23 Jul, 2009, JohnnyStarr wrote in the 1st comment:
Votes: 0
Ok, so i've been cleaning up quickmud to compile in G++ and so far so good.
It seemed that it was mainly null pointer casting and was pretty straight forward, until now.

I have gotten all the files to compile, but it seems that when it comes time to link, i'm getting
some weird errors, that SEEM to be a linking issue:

undefined reference to ulink(char const*)
undefined reference to system(char*)

I will point out that the two functions above are referenced. I used some help from the Rom2.4 G++ clean
in the repository. and still, cant make it work.

theres also a few issues with nanny.c which seem to be descriptor states: _echo_off_str ETC

i would paste it all but i wanted to show the issues first and see if anyone knows a good reason for this
23 Jul, 2009, bbailey wrote in the 2nd comment:
Votes: 0
staryavsky said:
I have gotten all the files to compile, but it seems that when it comes time to link, i'm getting
some weird errors, that SEEM to be a linking issue:

undefined reference to ulink(char const*)
undefined reference to system(char*)


This sounds like you have hand-written prototypes for the above two functions somewhere in the code.

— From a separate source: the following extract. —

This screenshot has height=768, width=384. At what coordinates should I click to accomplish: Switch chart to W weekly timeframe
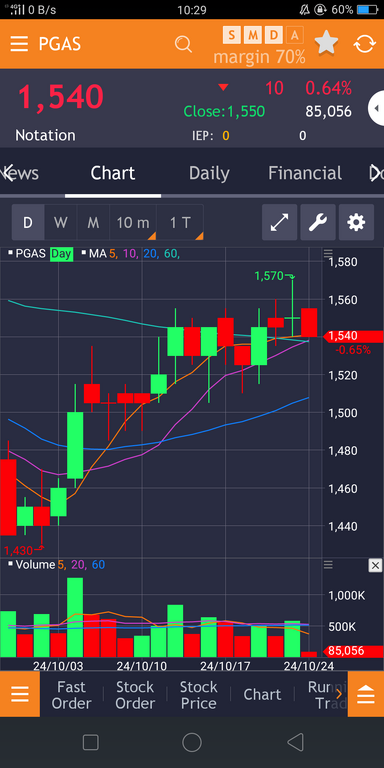click(61, 223)

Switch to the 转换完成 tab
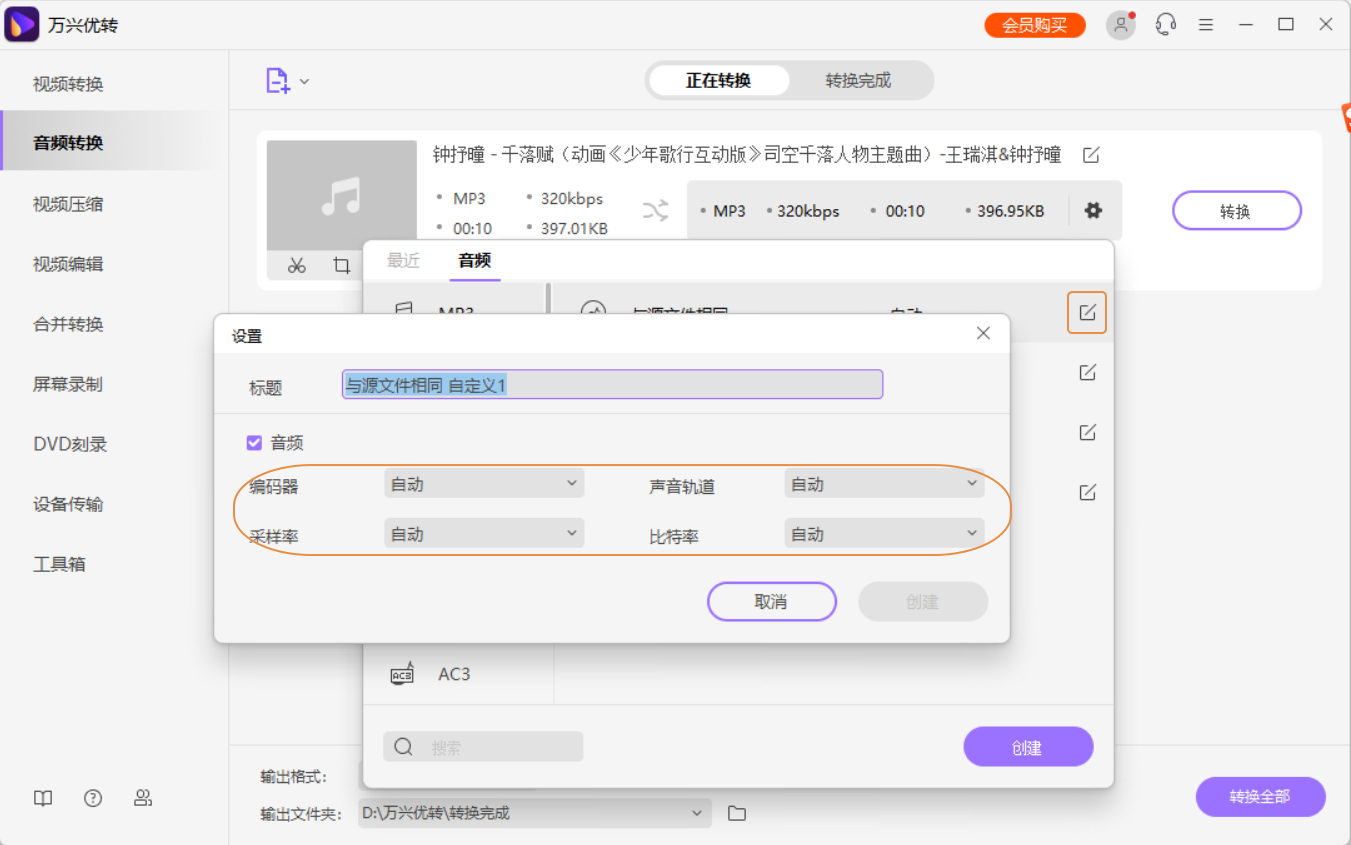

Remove these and use the ones provided by the appropriate system header files. On most systems that'll be <stdlib.h> for system() and <unistd.h> for what I suspect is really unlink() (no idea what ulink is).
23 Jul, 2009, David Haley wrote in the 3rd comment:
Votes: 0
Yes; if you have bad prototypes, it will try to find exactly those prototypes in the system libraries, so if you have, e.g., a char* where the library uses a const char*, it will fail to find the library function at link time. What bbailey suggested is definitely what you should try first. In general, don't write your own prototypes for system functions; use the headers.
23 Jul, 2009, Guest wrote in the 4th comment:
Votes: 0
David Haley said:
In general, don't write your own prototypes for system functions; use the headers.


Tell that to the guys that did this 12 years ago :)
23 Jul, 2009, JohnnyStarr wrote in the 5th comment:
Votes: 0
Ok, cool. What about nanny.c? Is it the same issue as far as prototypes? It seems like the socket symbols aren't defined anywhere in the code.